• Legendary community organizer explains power of protest, promise of bright future

    By: Crystal Haynes


    BOSTON - Community organizer and civil rights activist Mel King became the first African-American to run in a final election bid for Mayor of Boston - but that's just a tiny part of the 89-year-old's legacy.

    King is credited with forming Boston into the city it is today; bringing groups separated by race, gender and sexuality together in a time when it was not only unexpected, but dangerous.

    When you think of Boston's South End - what comes to mind? Historic brownstones, five star restaurants, a community of inclusion.

    Now imagine it gone.

    In the 1960s, city officials took a wrecking ball to 24 acres of what was called Boston's Skid Row - displacing hundreds of families in the name of urban renewal - and a young King wasn't having that.

    He was born here in 1928, one of eight kids, and he and his neighbors would fight to save it.

    "We took a stand. This here area where we are right now, they were gonna make into a parking lot. We rimmed it and stopped them from parking and then Tent City unfolded," said King.

    In 1968, hundreds of demonstrators camped in a parking lot where homes once stood, calling for affordable housing to be built there. Twenty years later, the Tent City Housing Development was built.

    "We, in the community made the city honor its federal commitment and in so doing the decisions about what get built and under what circumstances were right in the hands of the people who were affected," said King. 

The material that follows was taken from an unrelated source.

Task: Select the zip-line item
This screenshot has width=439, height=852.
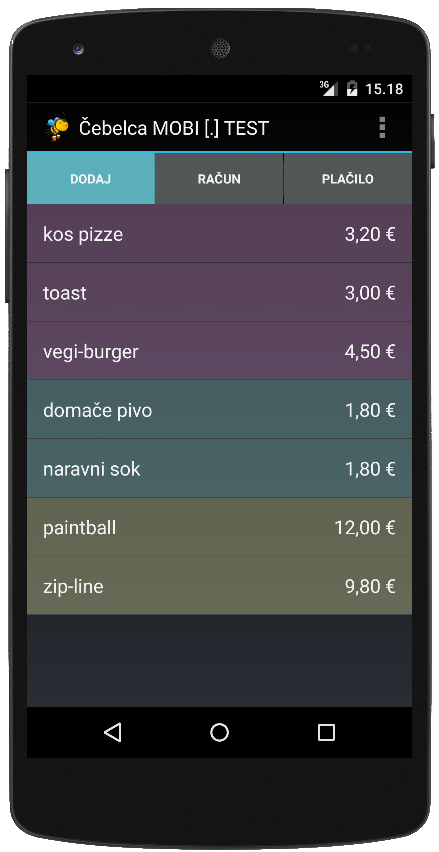Action: [x=220, y=586]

    Boston 25 News reporter Crystal Haynes met legendary community organizer Mel King at the now iconic South End Technology Center - one of his many bases of operations for the last 60 years as a teacher, youth worker, fair housing advocate, 10-term state senator, and in 1983, the first African-American to run in a final election bid for Mayor of Boston. 

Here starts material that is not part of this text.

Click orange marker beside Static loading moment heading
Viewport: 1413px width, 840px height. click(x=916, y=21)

    "This idea came about in terms of a belief that we could run for the office because he had begun to build this network of different groups who had been pushed aside, etc., and wanted to see what we could do by bringing them together and out of that you have the rainbow coalition," said King.

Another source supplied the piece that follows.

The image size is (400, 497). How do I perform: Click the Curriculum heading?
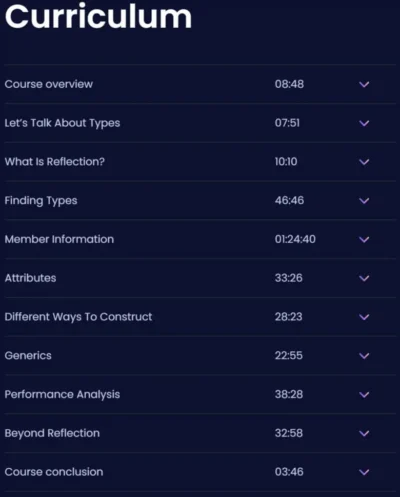coord(98,16)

    King also ran for Boston school committee three times a decade before forced bussing forced integration in Boston.

    "The city was still alive with all the antagonistic and racist approaches that we got to be known for," said King.     

    He spent his career advocating for inclusion and access - including access to technology. As an adjunct professor at MIT, he created the Community Fellows Program in 1996.

    "They talk about this being the information highway. The technology because of the internet. And I said, well if it's a highway like I-95, that goes from one end to the other of the country, but a lot of people can't get on it. And they get bypassed," said King. 

    More than 20 years later, he's still creating access to that information super highway with after-school programs at SETC, including computer programming, 3D printing and music producing.

    He shared with Crystal Haynes some of his original work inspired by Barack Obama's presidency. 

    "I want you to know my story," said King.

    Haynes asked King what advice he would give those kids and other activists coming behind him.

    "It was important to get people to look in the direction in the pursuit of possibilities. That this is possible - and so you pursue it," said King. "Each generation - each group - they have to define for them what kind of world they want to live in. What kind of community they want to live in."

    King continues to influence the next generation - collaborating with Boston Public Schools and other city departments. Inspiring activists in the Occupy and Black Lives Matter movements, and the Mel King

    Institute opened in 2009 to continue his legacy.